# Use pipefunc in combination with executorlib
https://pipefunc.readthedocs.io/en/latest/concepts/execution-and-parallelism/

In [1]:
import time
from executorlib import SingleNodeExecutor
import numpy as np
from pipefunc import Pipeline, pipefunc
import threading
import multiprocessing

In [2]:
@pipefunc(output_name="y", mapspec="x[i] -> y[i]")
def f(x):
    time.sleep(1)  # Simulate I/O-bound work
    return threading.current_thread().name

In [3]:
@pipefunc(output_name="z", mapspec="x[i] -> z[i]")
def g(x):
    np.linalg.eig(np.random.rand(10, 10))  # CPU-bound work
    return multiprocessing.current_process().name

In [4]:
pipeline = Pipeline([f, g])
inputs = {"x": [1, 2, 3]}

In [5]:
executor = {
    "y": SingleNodeExecutor(max_workers=2),
    "": SingleNodeExecutor(max_workers=2),  # empty string means default executor
}
storage = {
    "z": "file_array",
    "": "dict",  # empty string means default storage
}
results = pipeline.map(inputs, run_folder="run_folder", executor=executor, storage=storage)

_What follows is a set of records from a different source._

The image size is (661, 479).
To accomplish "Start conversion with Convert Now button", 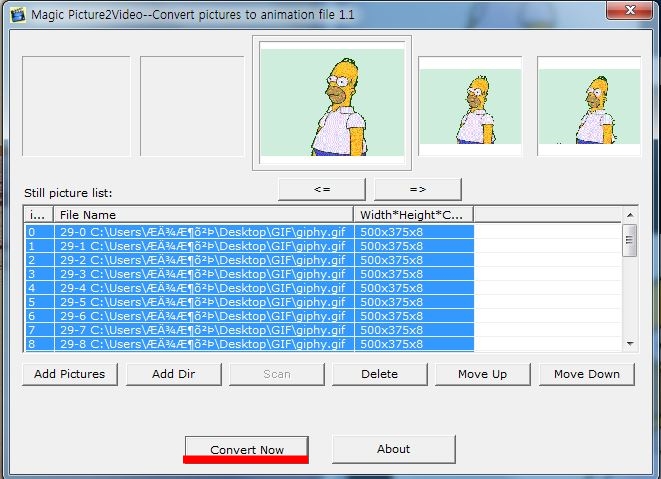I will (x=246, y=449).
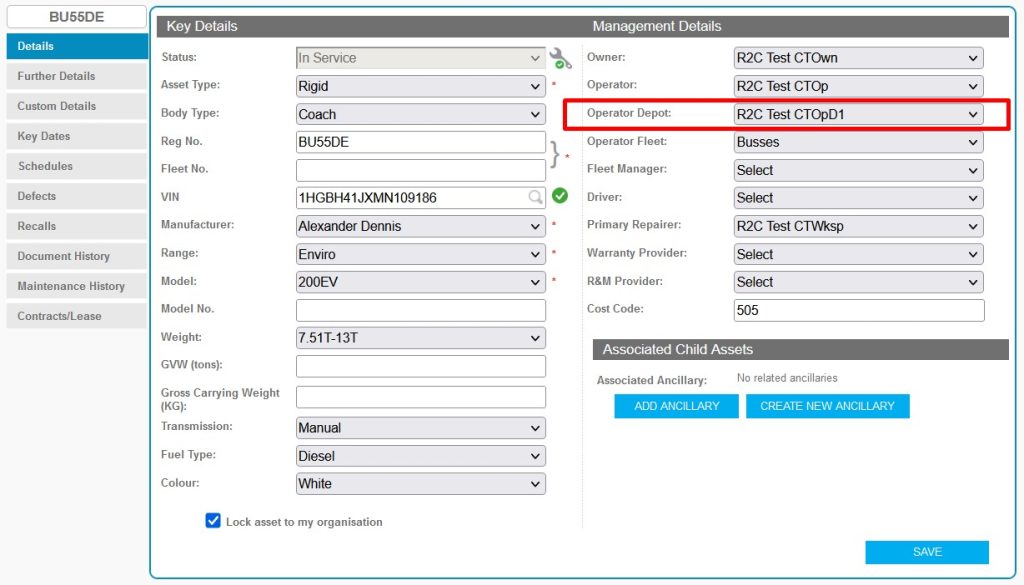Image resolution: width=1024 pixels, height=585 pixels.
Task: Toggle Lock asset to my organisation checkbox
Action: pos(213,520)
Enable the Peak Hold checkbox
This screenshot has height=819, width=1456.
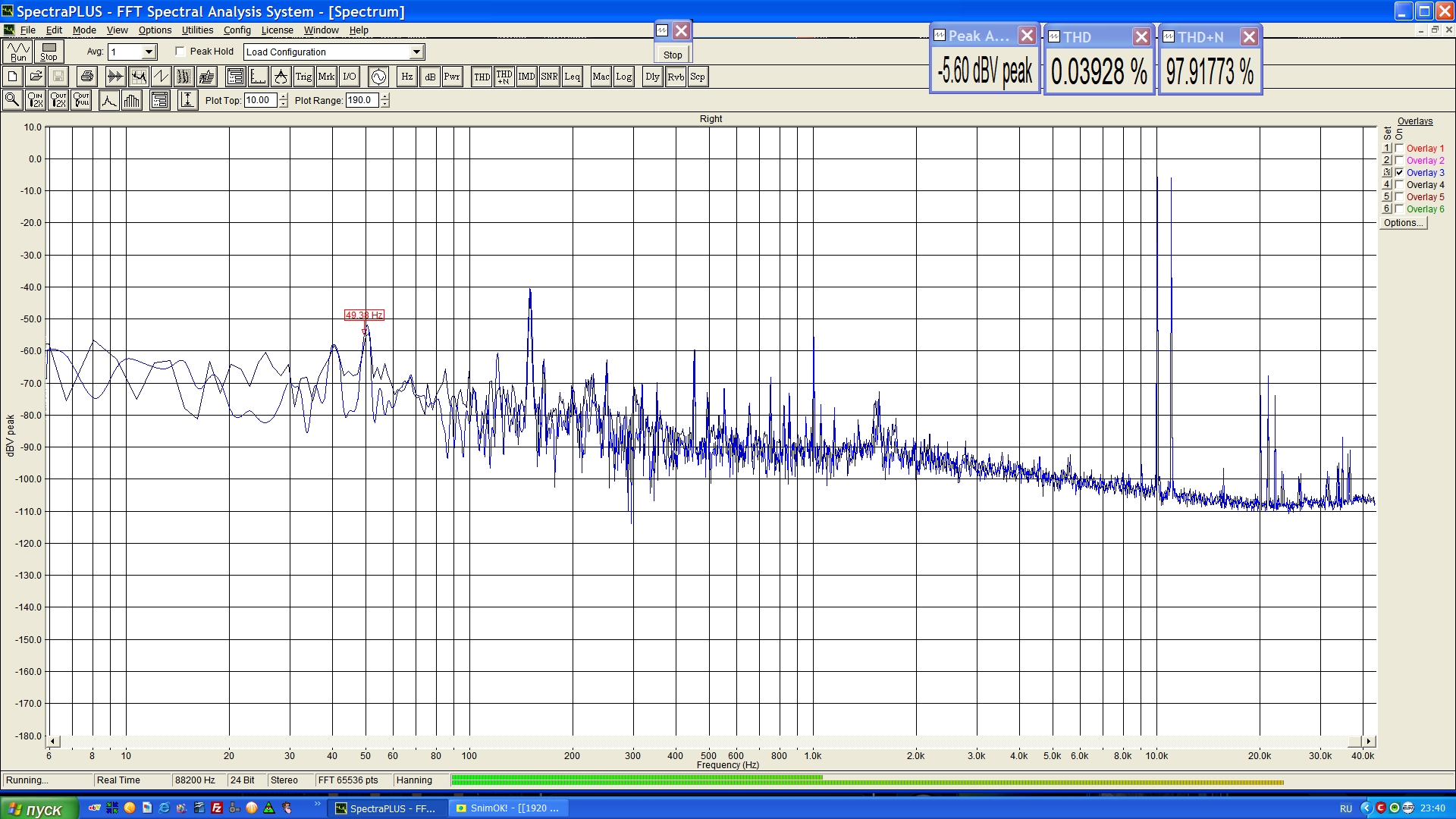[180, 52]
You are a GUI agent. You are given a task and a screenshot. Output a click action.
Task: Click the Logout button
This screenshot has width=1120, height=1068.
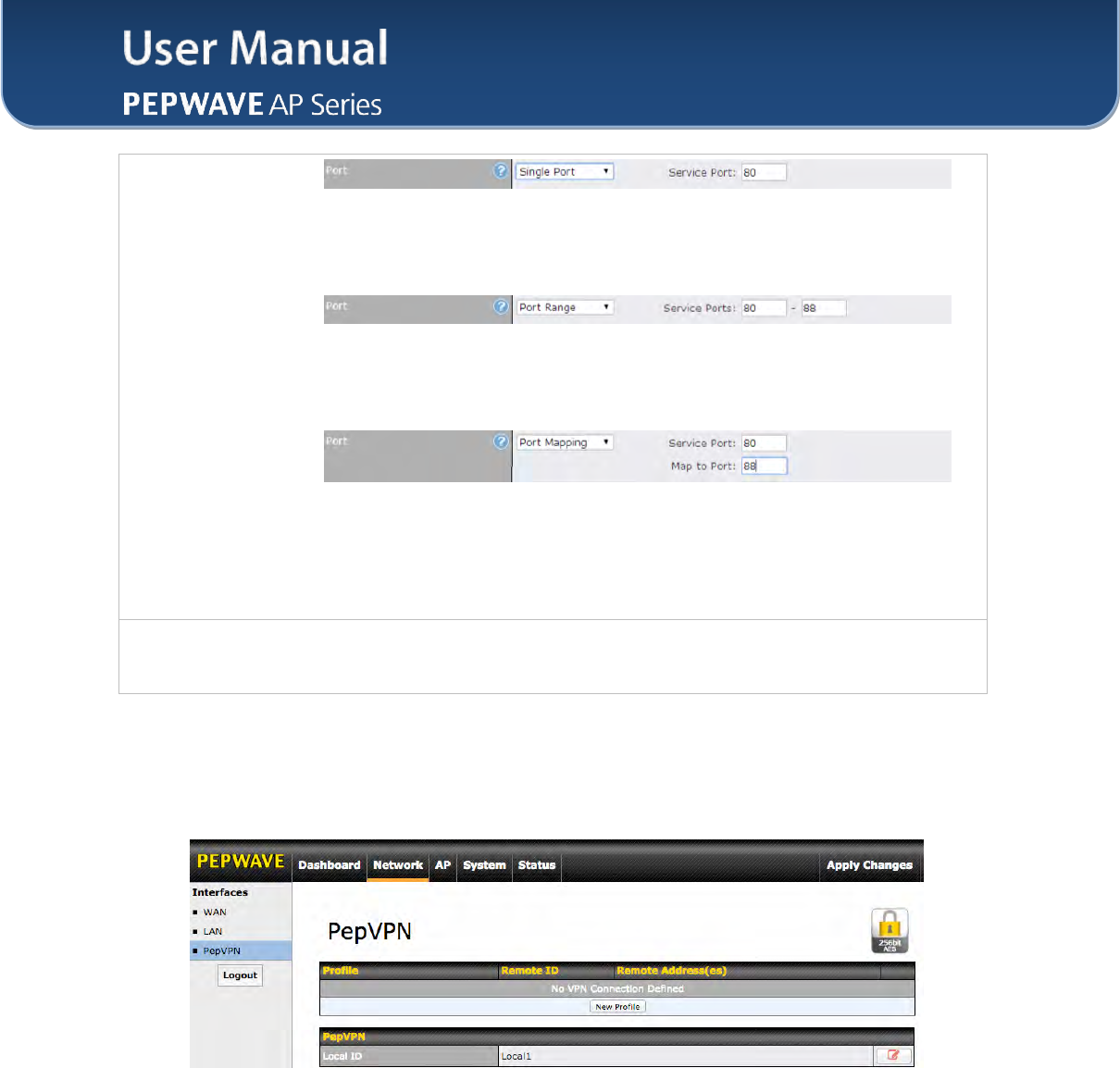241,975
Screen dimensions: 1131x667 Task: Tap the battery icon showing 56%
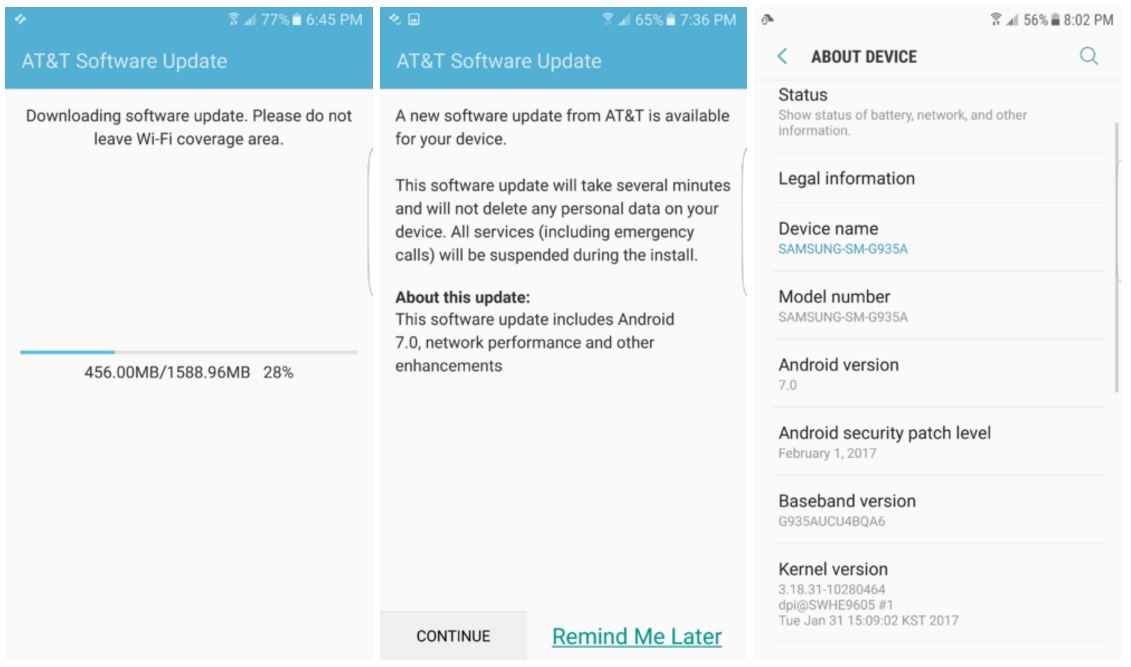[1055, 20]
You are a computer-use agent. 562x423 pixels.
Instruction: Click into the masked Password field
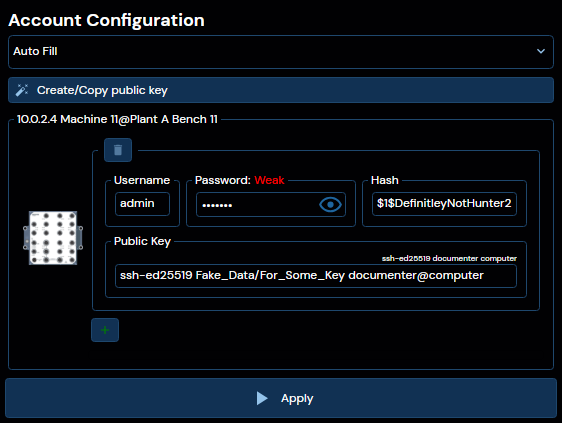[271, 205]
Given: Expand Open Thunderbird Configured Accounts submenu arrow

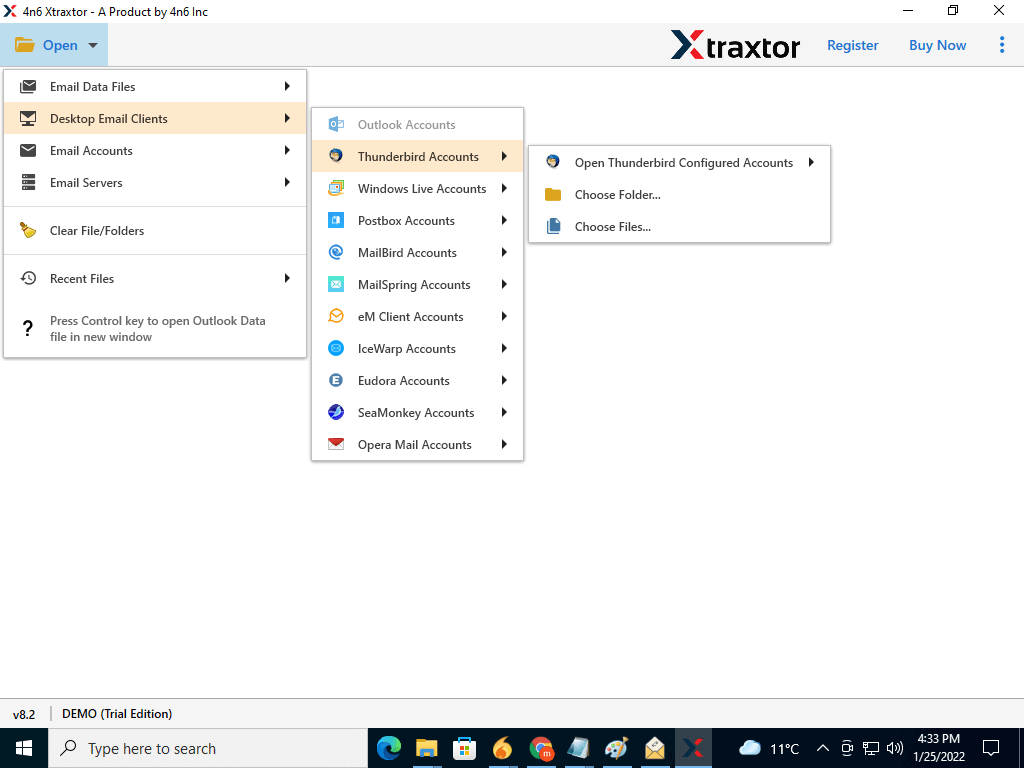Looking at the screenshot, I should click(x=811, y=163).
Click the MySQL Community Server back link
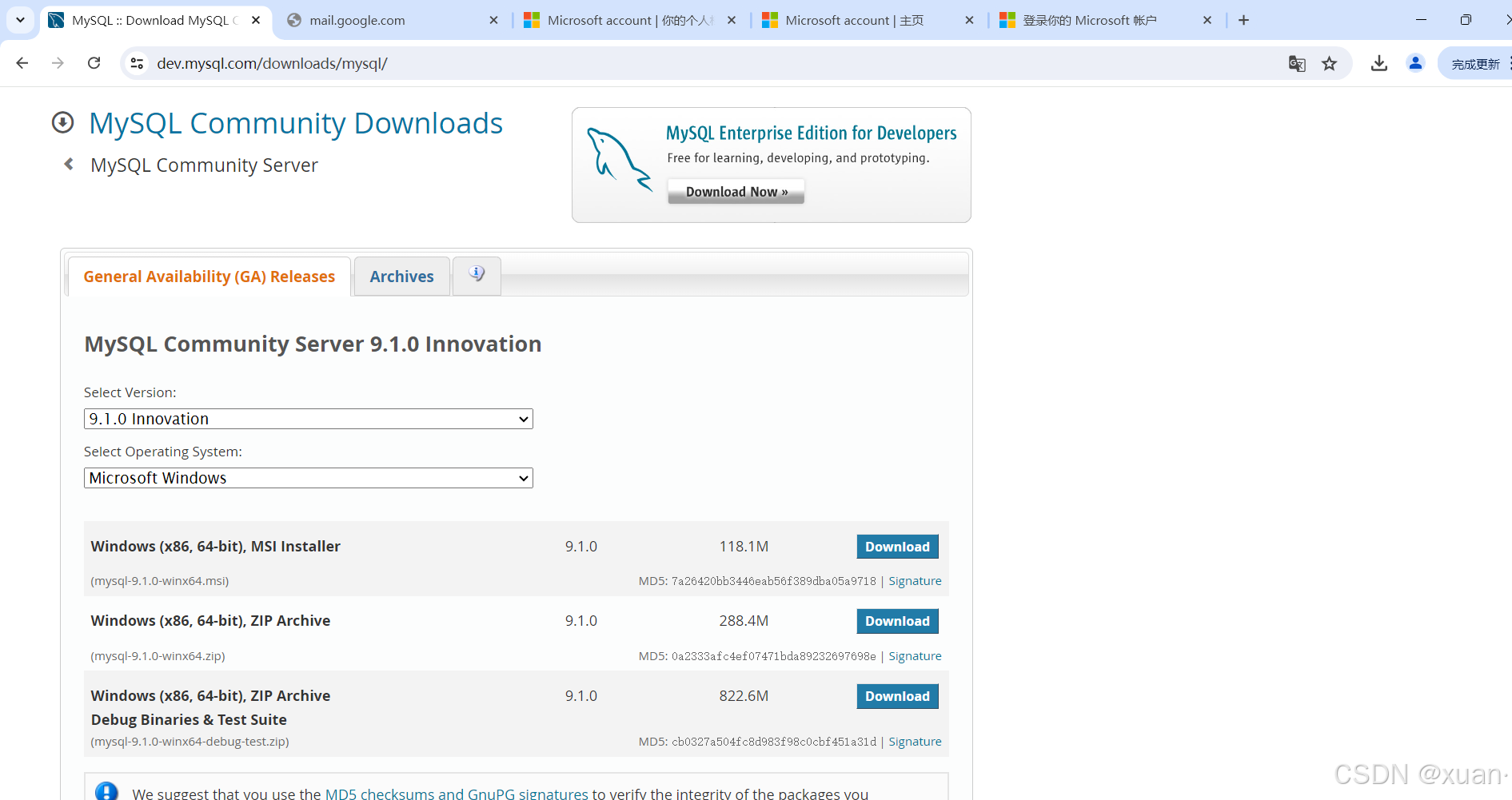1512x800 pixels. click(x=204, y=165)
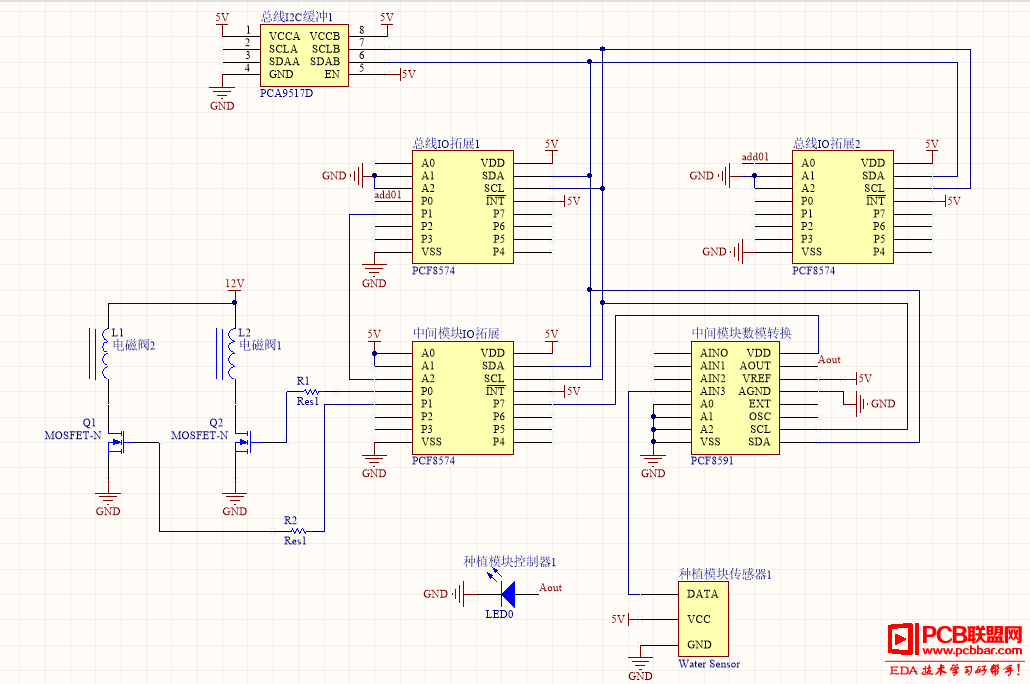This screenshot has height=684, width=1030.
Task: Click the L2 solenoid inductor symbol
Action: click(x=229, y=353)
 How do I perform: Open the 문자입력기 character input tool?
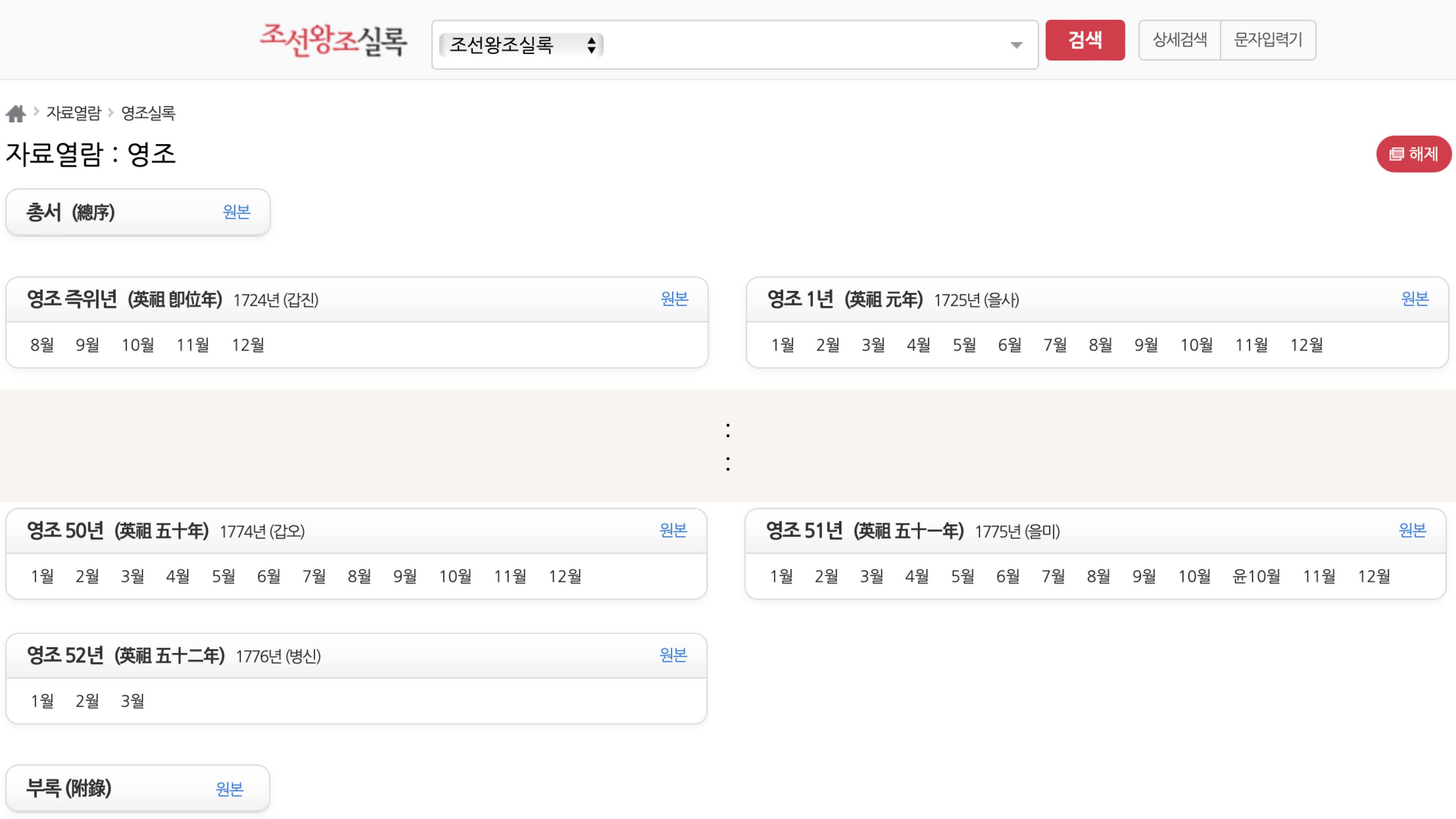1268,40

  return _get_optimal_chunk_size(num_iterations, executor)


In [6]:
# Get the results to check the thread and process names
thread_names = results["y"].output.tolist()
process_names = results["z"].output.tolist()
print(f"thread_names: {thread_names}")
print(f"process_names: {process_names}")

thread_names: ['MainThread', 'MainThread', 'MainThread']
process_names: ['MainProcess', 'MainProcess', 'MainProcess']